Hospital gets new manager for ER Move taken to improve emergency services

March 18, 1996|By Jackie Powder | Jackie Powder,SUN STAFF

Patients who are treated at Carroll County General Hospital's emergency room can expect more attention from doctors and a greater emphasis on follow-up care, now that the emergency department is under the management of a new physician group, hospital officials say.

Emergency Medical Associates, a Rockville-based physician group, assumed leadership of the hospital's emergency department a month ago, replacing Professional Emergency Physicians, the hospital's provider of emergency services for nine years.

The hospital advertised in national medical journals for a group to run its emergency department and received responses from 20 physician groups.
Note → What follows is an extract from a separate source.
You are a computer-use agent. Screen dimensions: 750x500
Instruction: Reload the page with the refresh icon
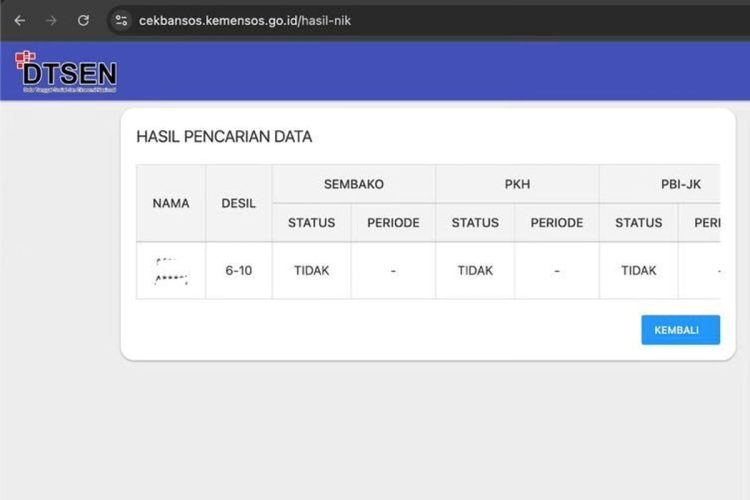click(x=83, y=20)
A search committee comprised of physicians, hospital trustees and administrators selected Emergency Medical Associates.

"Emergency Medical Associates came across as the best candidate in terms of quality staffing coverage," said Becki Vasse, vice president for patient care services at Carroll County General.

"It's our perception that this group will be able to interact with the community and that they have more experience with managed care environment," she said.

Last month, the hospital completed a $1.8 million expansion and renovation of its emergency department, adding separate treatment areas for cardiac and trauma patients. The project nearly tripled the size of the department and increased the number of beds from 12 to 21.

The decision to hire a new emergency services provider is part of an effort within Carroll County General to develop consistent standards for contracting with outside providers of medical services.

Since September, the hospital has hired new physician groups to run the anesthesiology and radiology departments. Hospital officials expect to hire a provider of pathology services soon.

"As the hospital grows, there's a need to provide a clearer definition of what's required and what the standards for each service are," Ms. Vasse said.

Under its revised contract for emergency room services, the hospital toughened its hiring criteria, requiring its emergency physicians have at least two years of emergency room experience or that they be board-certified in emergency medicine by passing a specialty test in the field after completing a residency program or accumulating a certain number of hours working in an emergency room.

"We stipulated a level of excellence that we thought we wanted our physicians to have," Ms. Vasse said.

Emergency Medical Associates employs 55 full-time emergency medical physicians who staff six other hospitals in Maryland and Virginia in the Washington metropolitan area.

As the hospital's emergency services provider, Emergency Medical Associates will be expected to emphasize patient education so that emergency-room patients have a full understanding of their medical problems upon discharge and a plan for follow-up care.

"There will be a heightened attempt to contact people post-discharge to determine patient satisfaction and how they have done," Ms. Vasse said.

Dr. David M. Crane, the hospital's new chief of emergency medicine, said Emergency Medical Associates will staff the hospital's emergency room with nine full-time emergency room physicians, increasing the level of coverage in the department.

"The emphasis will be to change to a patient-centered service ethic, meaning compassionate and timely patient care that a patient recognizes as being in his or her own best interest," he said.

For the first few months in Carroll County General's emergency room, Dr. Crane said his goal is to become comfortable and familiar with the department's structure.

"What I can say from the outside is that the department has tremendous clinical strength and I think there's no reason to change a lot of things that work well," he said.